N
ew York, 1969. Charlie Winkler n’est pas le genre d’homme qui en impose ou se remarque. Il pourrait être un employé de bureau comme il en existe des milliers à Manhattan, alors qu’il «travaille» en réalité pour Tony Zardella, le célèbre mafioso. Oh, pas un caïd ou un gros bras, juste le gars supposément fiable et discret qui est appelé afin de transporter des valises sans poser de question. Simplement, aujourd’hui n’est pas son jour de chance. Il se fait piquer son attaché-case et son portefeuille en plein Times Square ! Le butin ? Les livres de compte de la Mafia new-yorkaise ! Par sûr que son patron apprécie la blague. Sans compter que le FBI et une belle brochette de représentants de la pègre locale ont eu vent de l’affaire. Les prochaines heures risquent d’être chaudes pour Charlie.

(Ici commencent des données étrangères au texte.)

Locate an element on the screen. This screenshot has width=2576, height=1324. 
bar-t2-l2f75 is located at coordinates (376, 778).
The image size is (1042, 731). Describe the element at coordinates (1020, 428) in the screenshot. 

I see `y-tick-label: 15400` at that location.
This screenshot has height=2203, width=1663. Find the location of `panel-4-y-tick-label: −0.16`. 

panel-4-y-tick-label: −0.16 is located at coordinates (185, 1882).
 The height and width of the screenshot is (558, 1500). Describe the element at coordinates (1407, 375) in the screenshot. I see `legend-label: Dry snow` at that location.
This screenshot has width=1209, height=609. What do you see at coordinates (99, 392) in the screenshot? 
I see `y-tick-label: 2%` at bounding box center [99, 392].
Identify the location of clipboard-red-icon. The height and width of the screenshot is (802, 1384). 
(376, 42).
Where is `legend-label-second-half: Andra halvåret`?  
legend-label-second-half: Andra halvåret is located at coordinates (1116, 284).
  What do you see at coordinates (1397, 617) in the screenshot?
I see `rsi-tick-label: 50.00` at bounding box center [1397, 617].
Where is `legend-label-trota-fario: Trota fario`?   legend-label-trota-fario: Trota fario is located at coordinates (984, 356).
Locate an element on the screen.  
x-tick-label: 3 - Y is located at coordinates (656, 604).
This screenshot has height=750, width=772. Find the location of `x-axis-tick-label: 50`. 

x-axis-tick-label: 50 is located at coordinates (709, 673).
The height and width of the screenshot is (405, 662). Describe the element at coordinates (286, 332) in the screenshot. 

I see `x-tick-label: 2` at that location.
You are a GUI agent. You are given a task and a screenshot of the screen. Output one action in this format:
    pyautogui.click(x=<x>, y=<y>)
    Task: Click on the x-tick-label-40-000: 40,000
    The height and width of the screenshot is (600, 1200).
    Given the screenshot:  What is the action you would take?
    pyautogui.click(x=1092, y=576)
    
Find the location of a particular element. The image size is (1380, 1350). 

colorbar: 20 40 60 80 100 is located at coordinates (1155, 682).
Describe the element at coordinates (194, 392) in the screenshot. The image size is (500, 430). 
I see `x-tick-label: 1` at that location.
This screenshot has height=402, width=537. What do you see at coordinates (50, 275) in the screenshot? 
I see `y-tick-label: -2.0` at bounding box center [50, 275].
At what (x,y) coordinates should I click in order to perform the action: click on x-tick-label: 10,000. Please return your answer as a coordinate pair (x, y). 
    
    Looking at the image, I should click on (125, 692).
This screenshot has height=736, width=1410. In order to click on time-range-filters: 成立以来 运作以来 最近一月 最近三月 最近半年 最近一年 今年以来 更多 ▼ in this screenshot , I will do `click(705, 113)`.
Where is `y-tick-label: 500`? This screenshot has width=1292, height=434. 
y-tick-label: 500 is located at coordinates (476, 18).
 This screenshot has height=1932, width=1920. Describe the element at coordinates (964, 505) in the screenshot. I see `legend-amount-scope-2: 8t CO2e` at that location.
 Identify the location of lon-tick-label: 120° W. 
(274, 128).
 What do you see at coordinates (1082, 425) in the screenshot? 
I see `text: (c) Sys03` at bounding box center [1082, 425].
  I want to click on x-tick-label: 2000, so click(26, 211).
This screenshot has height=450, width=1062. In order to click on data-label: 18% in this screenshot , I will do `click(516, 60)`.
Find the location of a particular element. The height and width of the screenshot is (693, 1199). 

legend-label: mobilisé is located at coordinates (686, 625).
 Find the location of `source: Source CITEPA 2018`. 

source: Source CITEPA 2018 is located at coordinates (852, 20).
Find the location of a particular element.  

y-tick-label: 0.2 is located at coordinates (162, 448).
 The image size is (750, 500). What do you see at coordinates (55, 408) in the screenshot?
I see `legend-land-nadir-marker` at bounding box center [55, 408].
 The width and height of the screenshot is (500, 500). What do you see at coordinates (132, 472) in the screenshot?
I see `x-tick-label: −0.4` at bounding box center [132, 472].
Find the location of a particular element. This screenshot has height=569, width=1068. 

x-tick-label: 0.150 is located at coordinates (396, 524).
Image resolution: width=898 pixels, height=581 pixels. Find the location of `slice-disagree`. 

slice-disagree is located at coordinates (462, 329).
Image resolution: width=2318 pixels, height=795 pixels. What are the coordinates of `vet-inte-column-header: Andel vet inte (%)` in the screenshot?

Roman noir et Emmanuel Moynot vont de pair depuis près de quarante ans. En duo avec Dieter, en solo pour de nombreuses adaptations et créations dans le domaine, l’auteur de No Direction (Fauve Polar SNCF 2020) connaît la musique. Pour Cherchez Charlie, il a imaginé un récit choral reprenant à la lettre les préétablis du genre. Généreuse distribution mettant en scène des caractères bien sentis puisés dans cette fin des années soixante, textes narratifs cinglants et un impitoyable engrenage menant à l’inévitable massacre de fin de tableau, tous les éléments sont là et prêts à exploser. Si l’écheveau est classique et plus que rôdé, Moynot a heureusement su pimenter son scénario grâce à une foule de détails probants. Rappels historiques d’une époque commençant à se déliter, personnages à la psychologie étudiée et même quelques notes d’espoir pour l’espèce humaine (pas trop, il ne faut pas exagérer non plus), la lecture s’avère riche, prenante et, comme de coutume, sans concession.
Bas-fond et criminels de tout acabit, une approche brut de décoffrage en noir & blanc semblait toute indiquée. Surprise, le dessinateur a préféré la couleur et pas qu’à moitié. Teintes psychédéliques, jeu de distanciation entre protagonistes et décors rappelant certains dessins animés de cette période : l’ambiance lorgne davantage vers le Technicolor ou le Kodachrome que les films de Samuel Fuller ou Phil Karlson. En outre, le trait, plus souple qu’à l’habitude, souligne l’atmosphère faussement libertaire et renforce le ressenti de ces ultimes mois du Flower Power. Les seventies sont déjà là, la violence et les œuvres d’exploitation également.
Leçon de construction dramatique, choix esthétique radical justifié et abouti, Cherchez Charlie réussit la gageure de respecter les règles du roman noir ainsi que son contexte historique, tout en y insufflant une modernité incroyable. Joli tour de force, Mister Moynot.